Carry on the account of Sue Max's recovery from PTSD after Iraq, starting after its last sentence.

**SUPPLIED TEXT**:
= Beginning of Section =

Fight for Recovery Continues


Nightmares about the anxiety during dangerous excursions out of base in Iraq have returned to Sue Max’s dreams recently. Ongoing therapy has eased her PTSD. But Sue still has a way to go three years since she returned from Iraq. “I have physical problems. They are a constant reminder of where I was,” she explains. “Until six months ago, I used to ruminate a lot about going outside ‘the wire’ in Iraq. It would just invade your thoughts when you are doing something.” 

Recently, she has found it difficult to concentrate again. But her work to beat PTSD will continue. “You learn to live with it. The way to look at treatment of PTSD is to make you more functional. I don’t know if PTSD is ever curable. Everything I read says it is not. I think everybody has some degree of PTSD. I can’t imagine anyone having a non-traumatic life. In my case there were repetitive issues. I had cumulative effect of rockets and exposure,” she says.

Sue fights to be “part of life” again. Too often she experiences everyday life as going through motions, still feeling lonely regardless of the loved ones around her. “Empathy used to be my strong suit. Now I struggle with it. I think it is better now, but I still feel coldness and disconnection. I try really hard in a situation where I am supposed to have a great time, but I have to fake it.”

She also misses the adventure of the deployment, despite the trauma and loneliness on the ground. The military discipline and routine stays imprinted in the soldier's mind and wipes away civilian routines. It is the change that affects many veterans’ minds.

= End of Section =

**INFORMATION GIVEN**:
= Beginning of Section =

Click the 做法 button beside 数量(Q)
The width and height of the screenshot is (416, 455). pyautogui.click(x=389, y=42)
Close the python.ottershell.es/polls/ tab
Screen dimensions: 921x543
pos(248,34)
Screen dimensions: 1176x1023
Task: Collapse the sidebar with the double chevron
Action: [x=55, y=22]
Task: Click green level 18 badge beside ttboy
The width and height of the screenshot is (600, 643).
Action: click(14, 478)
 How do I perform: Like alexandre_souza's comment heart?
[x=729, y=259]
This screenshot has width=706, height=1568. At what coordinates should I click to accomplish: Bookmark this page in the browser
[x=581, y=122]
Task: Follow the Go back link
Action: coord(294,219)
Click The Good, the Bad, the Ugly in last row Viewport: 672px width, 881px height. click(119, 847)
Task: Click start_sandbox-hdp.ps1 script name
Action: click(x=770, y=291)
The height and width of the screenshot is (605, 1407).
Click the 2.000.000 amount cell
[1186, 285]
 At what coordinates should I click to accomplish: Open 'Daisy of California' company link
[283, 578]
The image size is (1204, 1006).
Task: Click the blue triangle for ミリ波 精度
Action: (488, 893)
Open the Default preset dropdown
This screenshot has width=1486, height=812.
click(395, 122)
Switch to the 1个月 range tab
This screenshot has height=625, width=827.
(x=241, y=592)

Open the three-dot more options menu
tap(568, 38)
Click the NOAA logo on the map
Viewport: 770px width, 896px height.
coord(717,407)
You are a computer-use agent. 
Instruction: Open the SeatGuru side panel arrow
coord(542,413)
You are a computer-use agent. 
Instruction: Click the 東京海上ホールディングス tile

= End of Section =

**RESULT OF THIS TASK**:
Sue feels strongly about the disconnect between veterans and the rest of society. Only soldiers and their families experience the war and its consequences in the United States. “Both my husband’s and my parents served in World War II. Everybody gave in that war. In this war nobody is giving. Taxes got reduced, figure that one out. When the Iraq war started, there was a big sense of nationalism. Beyond that it didn’t last long. I realize we are in tough climate right now. Everybody is out trying to take care about themselves, but the sacrifice of soldiers is the real thing.” 

Female veterans lack sufficient recognition. Sue wants society to understand that women who serve are in harm’s way as well. When she goes with her husband out to veterans’ occasions wearing the veteran’s cap, people come to thank her husband for serving, although she is the one who served in the war. 

In the Vet Center, a VA-organized but confidential center helping veterans to readjust, she felt that services were oriented to men. She felt ignored and needing to explain the misjudgments about her role in Iraq. The staff kept assuming that she had not been exposed to attacks.

Sue believes her PTSD will lose its grip one day. The memory of war will hopefully not stay alive forever. But it has left its mark, a curious mix of trauma and addiction to the routine of war. “I want to get to the point, where I look at it as a really positive experience. That is what I really want,” Sue says.